Somkiat Tangkitvanich, president of the Thailand Development Research Institute, a policy think tank, pointed out the urgency of the situation, stating that Thailand has grown old before becoming rich.

Somkiat warned that at the current sluggish growth rate, Thailand will not achieve high-income status until 2070. He emphasized that without radical policy shifts, the country will remain unable to escape the “middle-income trap.”

Thailand serves as major hubfor Japanese firms

About 6,000 Japanese companies conduct operations in Thailand, more than any other Southeast Asian nation, making it the world’s third largest hub for Japanese business, behind only China and the United States.

After the World War II, Japanese companies began expanding into Thailand in the 1950s and 1960s; in the 1970s they built a number of assembly plants for automobiles, home appliances and other products. These moves, however, were seen as an “economic invasion” by many people in Thailand.

Though it may be difficult to imagine given today’s friendly relationship, when then Prime Minister Kakuei Tanaka visited Bangkok in January 1974, about 5,000 students and other demonstrators surrounded his hotel and chanted, “Go home.” The Yomiuri Shimbun reported these developments under headlines like, “Anti-Japanese sentiment worse than expected” and “Southeast Asian diplomacy proves difficult.”

Partly because of this incident, Japan began working in earnest to improve war-damaged relations with Southeast Asian nations. In 1977, then Prime Minister Yasuo Fukuda, speaking in Manila, proclaimed the “Fukuda Doctrine,” whose main pillars were that Japan would not become a military power again and that it would build genuine friendships with Southeast Asian nations.

Economic interdependence between the two countries began to deepen starting in the 1980s, when, in the wake of the 1985 Plaza Accord, favorable conditions such as a strong yen led to Japanese companies more quickly expanding their presence in Thailand.

In the 2000s, the administration of then Thai Prime Minister Thaksin Shinawatra unveiled its “Detroit of Asia” plan, aiming to make Thailand a hub for the automotive industry, which prompted a string of Japanese automakers to establish bases in the country.

The greatest crisis for this expansion was massive flooding in 2011 that submerged seven large industrial complexes.
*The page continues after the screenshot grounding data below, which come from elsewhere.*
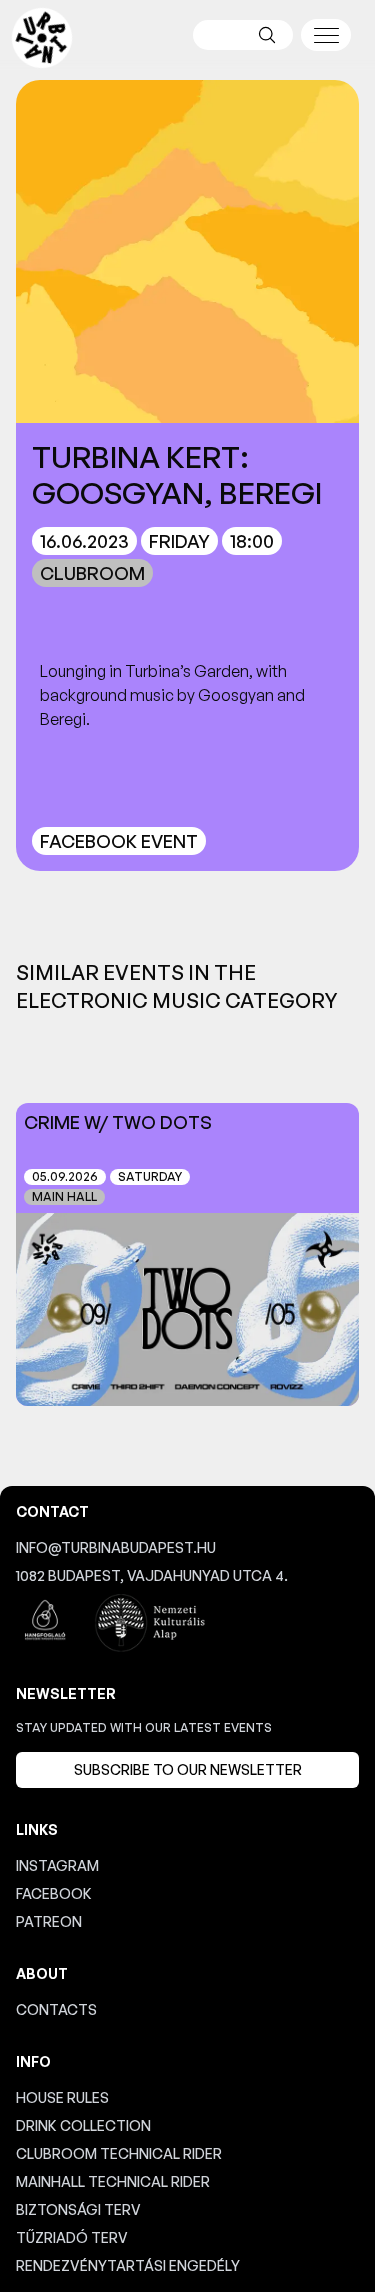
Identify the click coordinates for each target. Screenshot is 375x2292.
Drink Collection (83, 2125)
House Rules (62, 2097)
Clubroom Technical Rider (119, 2153)
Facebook (54, 1893)
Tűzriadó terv (72, 2237)
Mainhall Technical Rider (113, 2181)
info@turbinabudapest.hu (116, 1547)
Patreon (49, 1921)
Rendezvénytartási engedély (128, 2265)
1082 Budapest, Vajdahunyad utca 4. (152, 1575)
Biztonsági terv (78, 2209)
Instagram (57, 1865)
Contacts (56, 2009)
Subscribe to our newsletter (188, 1769)
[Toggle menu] (326, 35)
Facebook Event (119, 841)
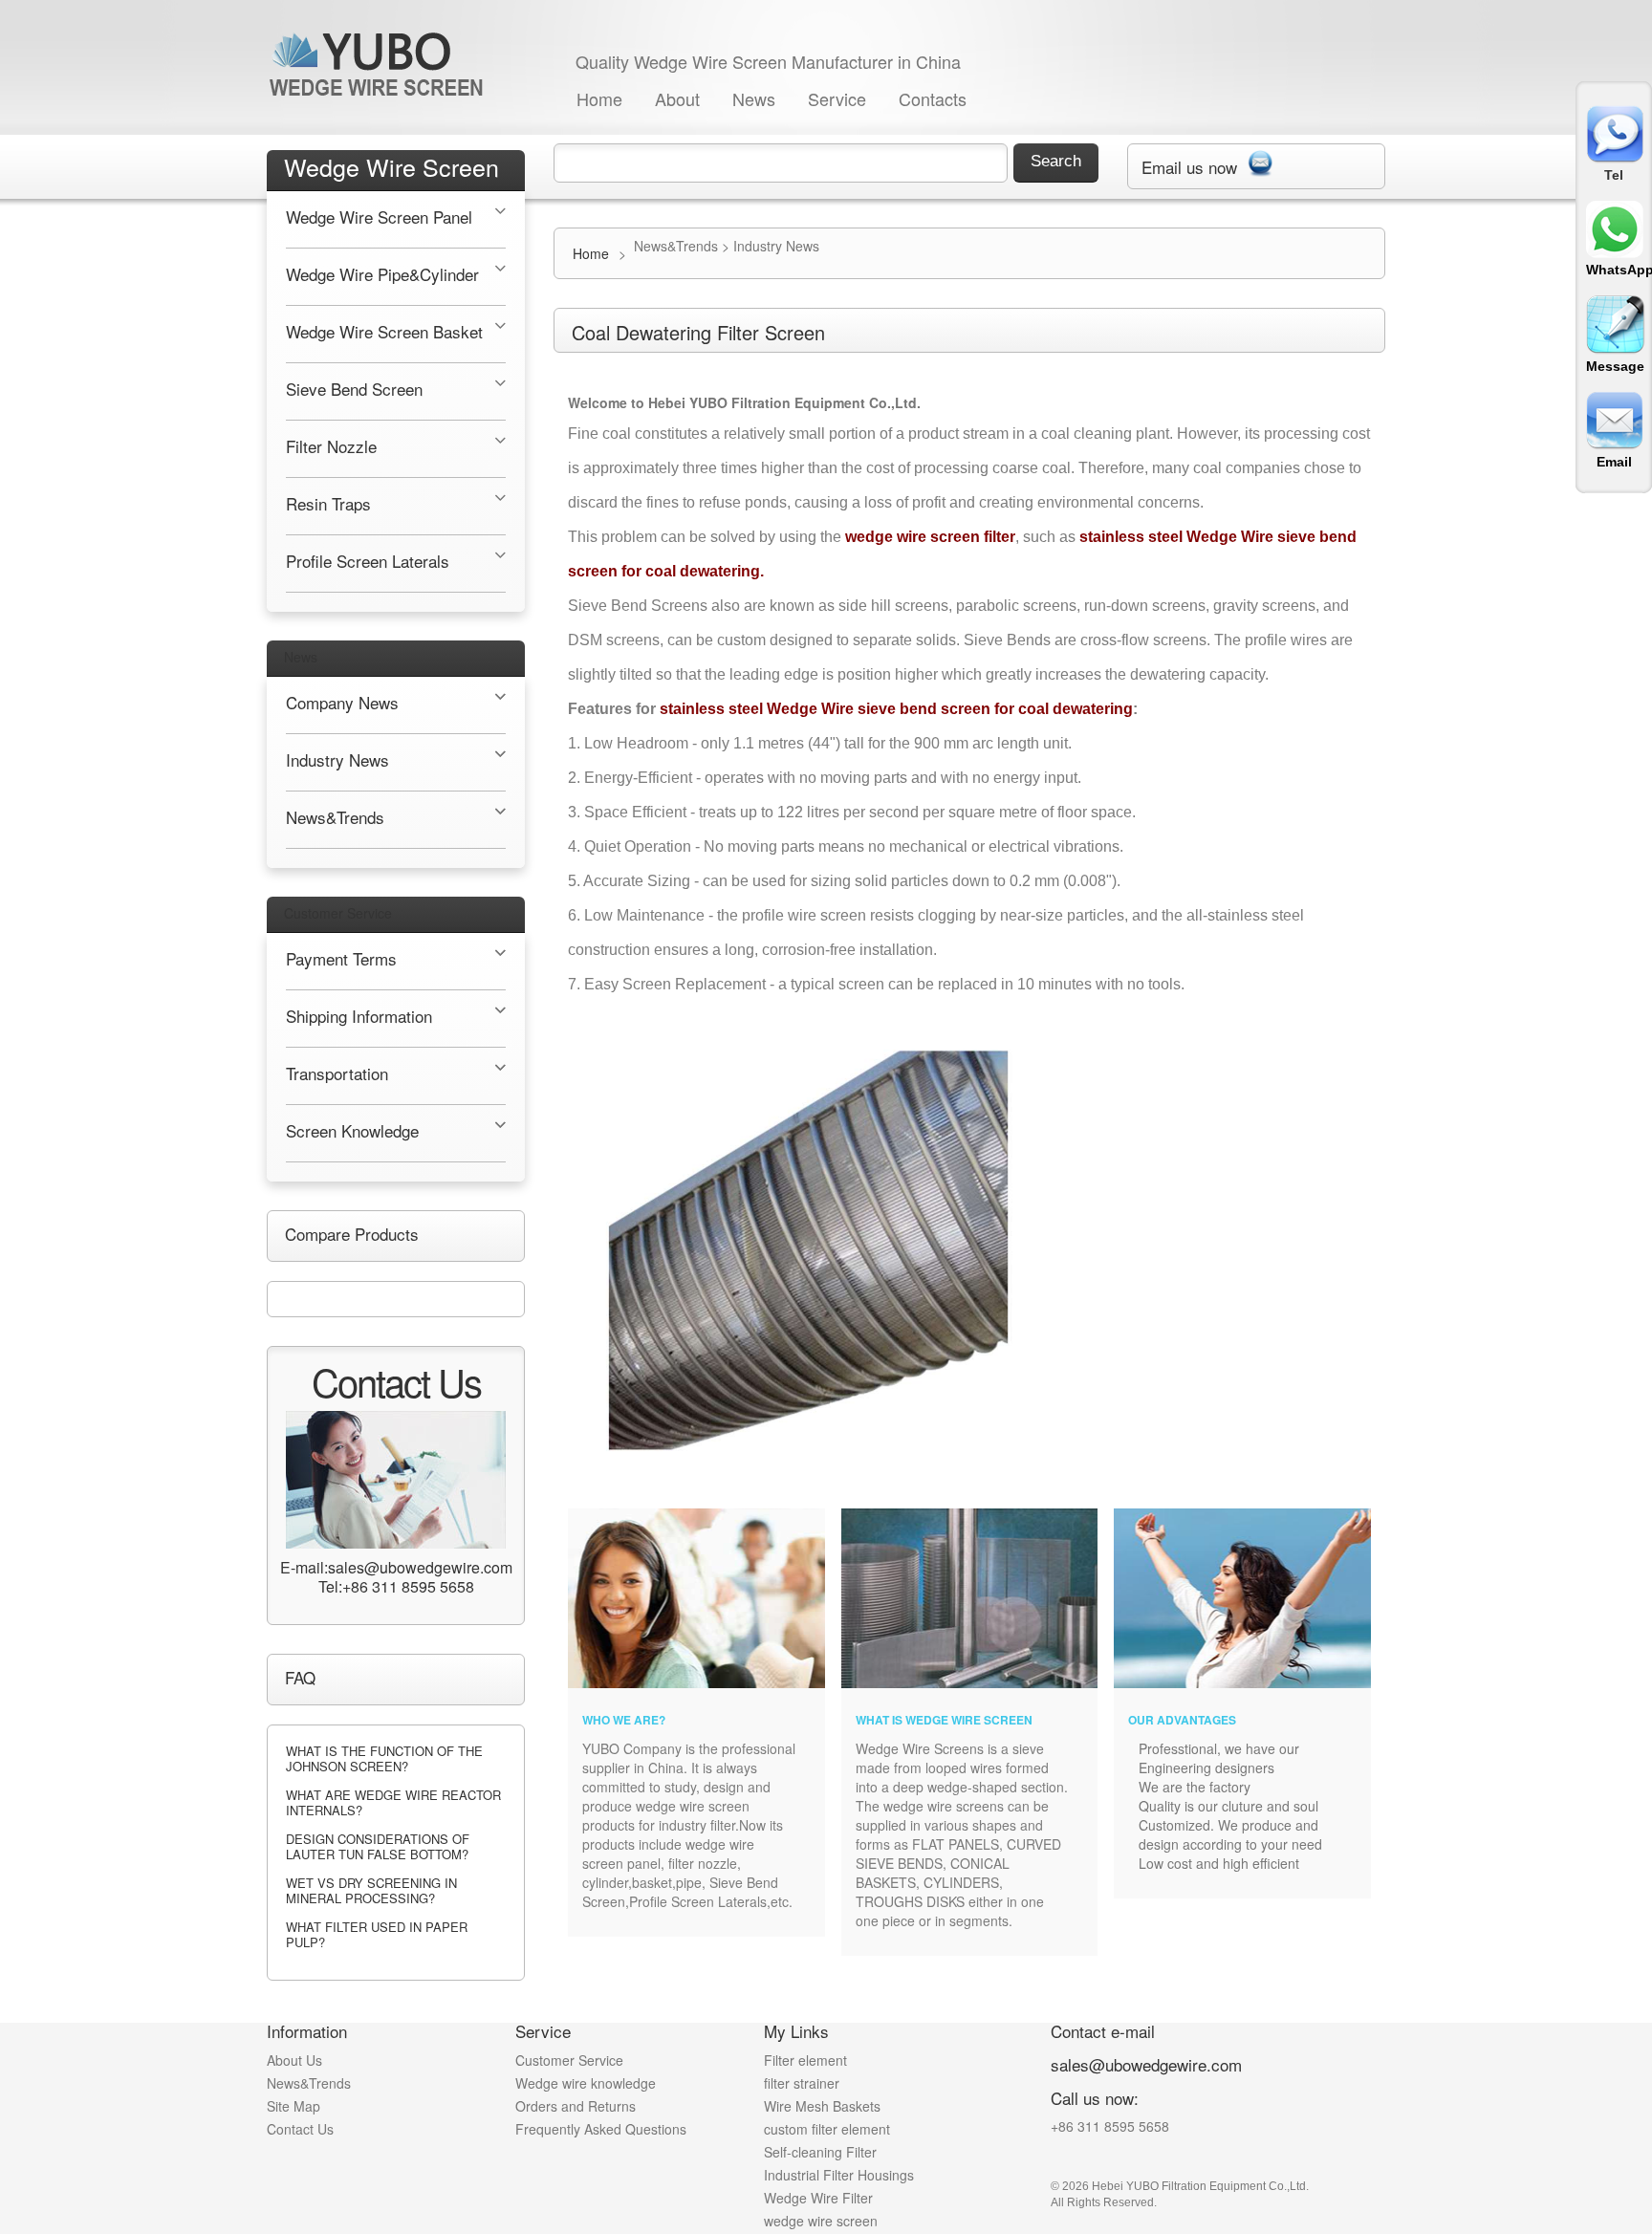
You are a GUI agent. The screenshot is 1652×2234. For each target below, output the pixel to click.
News (753, 98)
When I visited the area by boat at the time, I found that only the roofs of the plants were visible above the surface of the floodwaters. The effects of the disaster were felt globally, as hundreds of companies halted operations, and even some plants in North America suspended work due to a lack of supplies from Thailand. This served as the impetus for a reexamination of supply chains from the perspectives of disaster resilience and economic security.

Japanese distributors have significantly increased their presence in Thailand since the 2010s as the Thai consumer market has expanded. They are vigorously expanding their operation of restaurants, retail stores and clothing shops, among other businesses, attracting vibrant customer bases even in regional areas.

However, it is important to note that the competitive landscape is changing in Southeast Asia, with Chinese electric vehicle and other companies becoming increasingly concentrated in the region.